XXX conteste l’ensemble des allégations du salarié, affirme qu’en tout état de cause les prétendues incitations à la démission sont incohérentes dès lors que Monsieur X Y était un salarié saisonnier, qu’il ne produit aucun élément de preuve à l’appui de ses dires, qu’à l’inverse, la Régie Intercommunale du TOURMALET a toujours fait preuve à son égard de patience, compréhension, et compassion, passant sur :
— ses écarts de comportement vis-à-vis de ses collègues ;
— les difficultés d’organisation que créaient ses demandes d’aménagement qui ont cependant toujours été respectées.
Comme l’avait déjà relevé le conseil de prud’hommes Monsieur X Y, qui a la charge de la preuve, ne produit pas la moindre pièce pour justifier du comportement prétendument critiquable de l’employeur à son égard. Le jugement doit en conséquence être confirmé en ce qu’il a débouté le salarié de cette demande de dommages et intérêts.

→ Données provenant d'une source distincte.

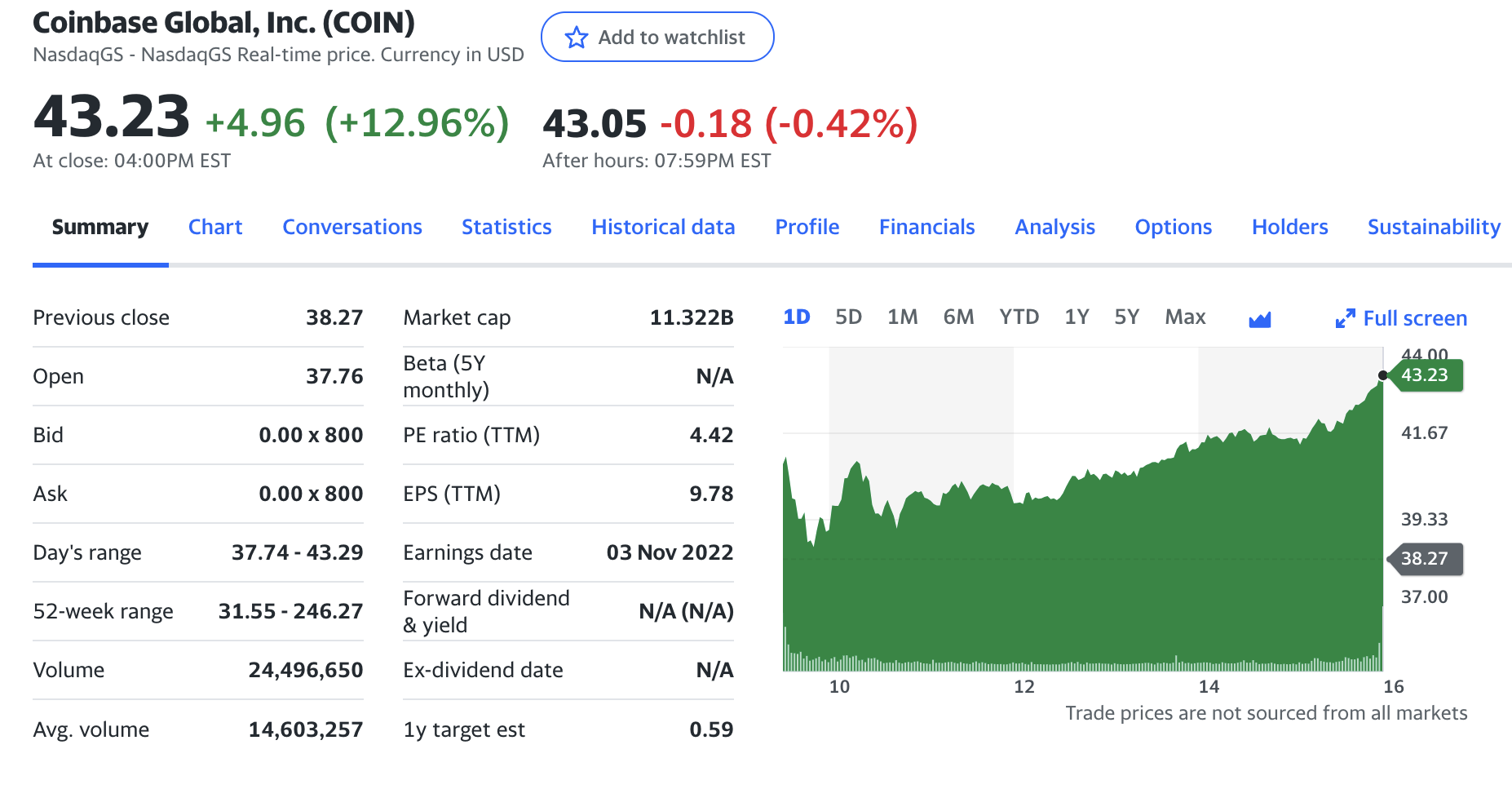Open the Conversations tab
The width and height of the screenshot is (1512, 798).
(x=351, y=227)
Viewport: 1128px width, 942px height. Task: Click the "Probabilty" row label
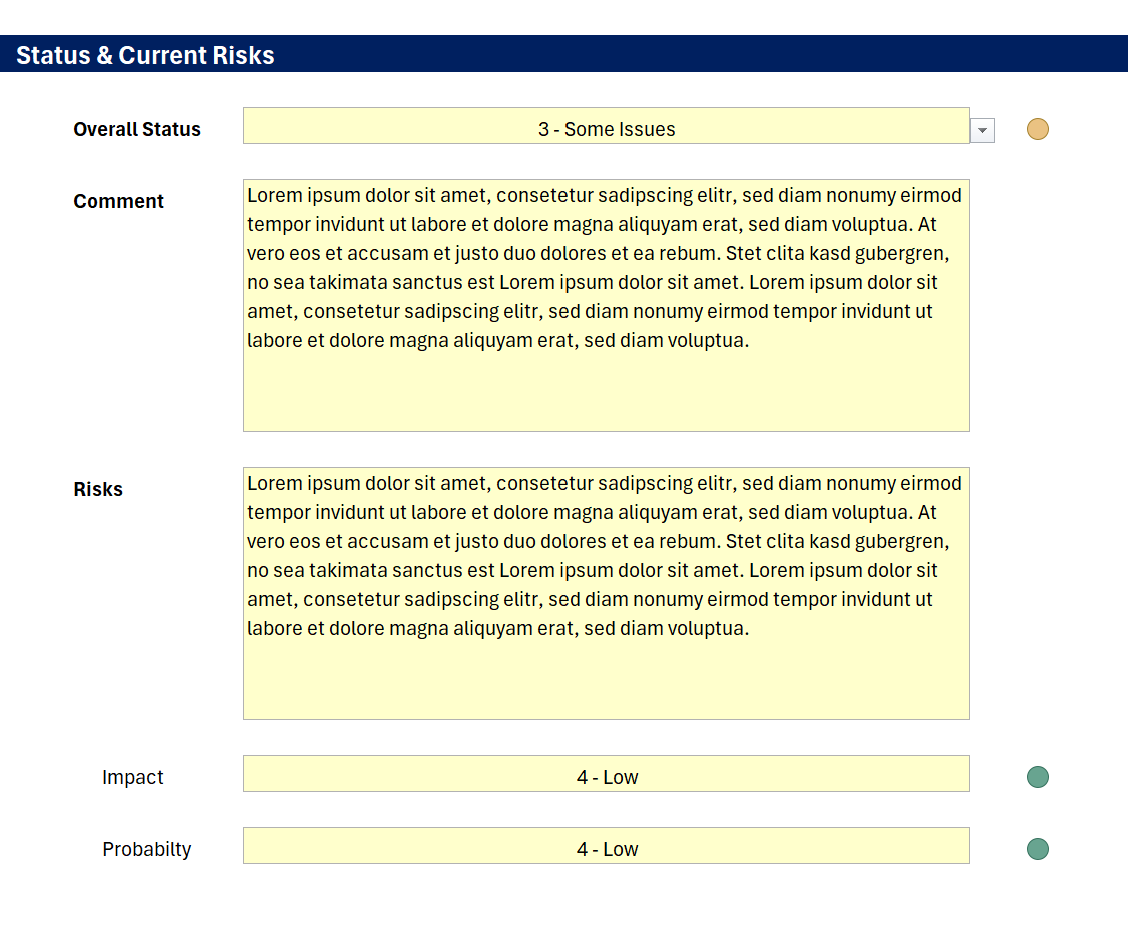(146, 849)
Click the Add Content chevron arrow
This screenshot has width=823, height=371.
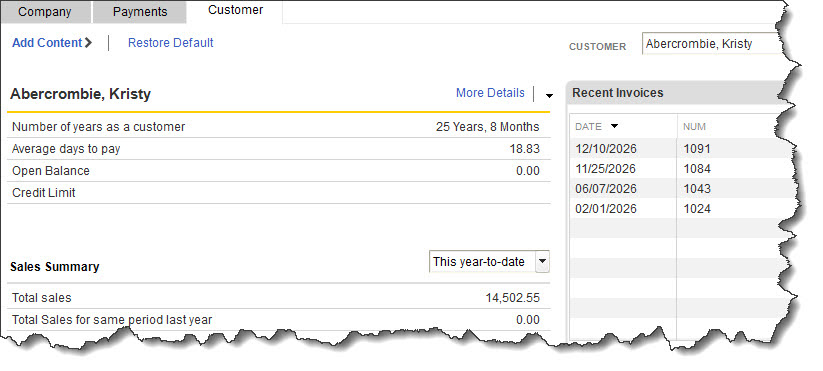(x=88, y=43)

Sur les dépens et l’application des dispositions de l’article 700 du code de procédure civile
Il appartient à la Régie Intercommunale du TOURMALET qui succombe de supporter la charge des dépens de l’instance d’appel et de verser à Monsieur X Y une indemnité de procédure de 500 €. La demande de la Régie Intercommunale tendant à l’application des dispositions de l’article 700 du code de procédure civile à son profit est en revanche rejetée.
PAR CES MOTIFS
La cour, statuant publiquement, contradictoirement, en dernier ressort et par arrêt mis à disposition au greffe :
CONFIRME le jugement dont appel en ce qu’il a débouté Monsieur X Y de sa demande de dommages et intérêts en réparation du préjudice moral, condamné la Régie Intercommunale du TOURMALET aux dépens et au paiement au demandeur d’un montant de 300 € en application de l’article 700 du code de procédure civile et en ce qu’il a débouté la Régie Intercommunale de ses demandes reconventionnelles ;
L’INFIRME pour le surplus ;
ET STATUANT À NOUVEAU DE CES CHEFS :
CONDAMNE la Régie Intercommunale du TOURMALET à payer à Monsieur X Y la somme de 11.316,25 € (onze mille trois cent seize euros et vingt-cinq centimes) à titre de dommages et intérêts en réparation du non paiement des garanties de prévoyance ;
CONDAMNE la Régie Intercommunale du TOURMALET à payer à Monsieur X Y la somme de 500 € (cinq cents euros) en application des dispositions de l’article 700 du code de procédure civile ;
DÉBOUTE Monsieur X Y pour le surplus ;
CONDAMNE la Régie Intercommunale du TOURMALET aux dépens de l’instance d’appel.
Arrêt signé par Madame THEATE, Présidente, et par Madame BARRERE faisant fonction de greffière, à laquelle la minute de la décision a été remise par le magistrat signataire.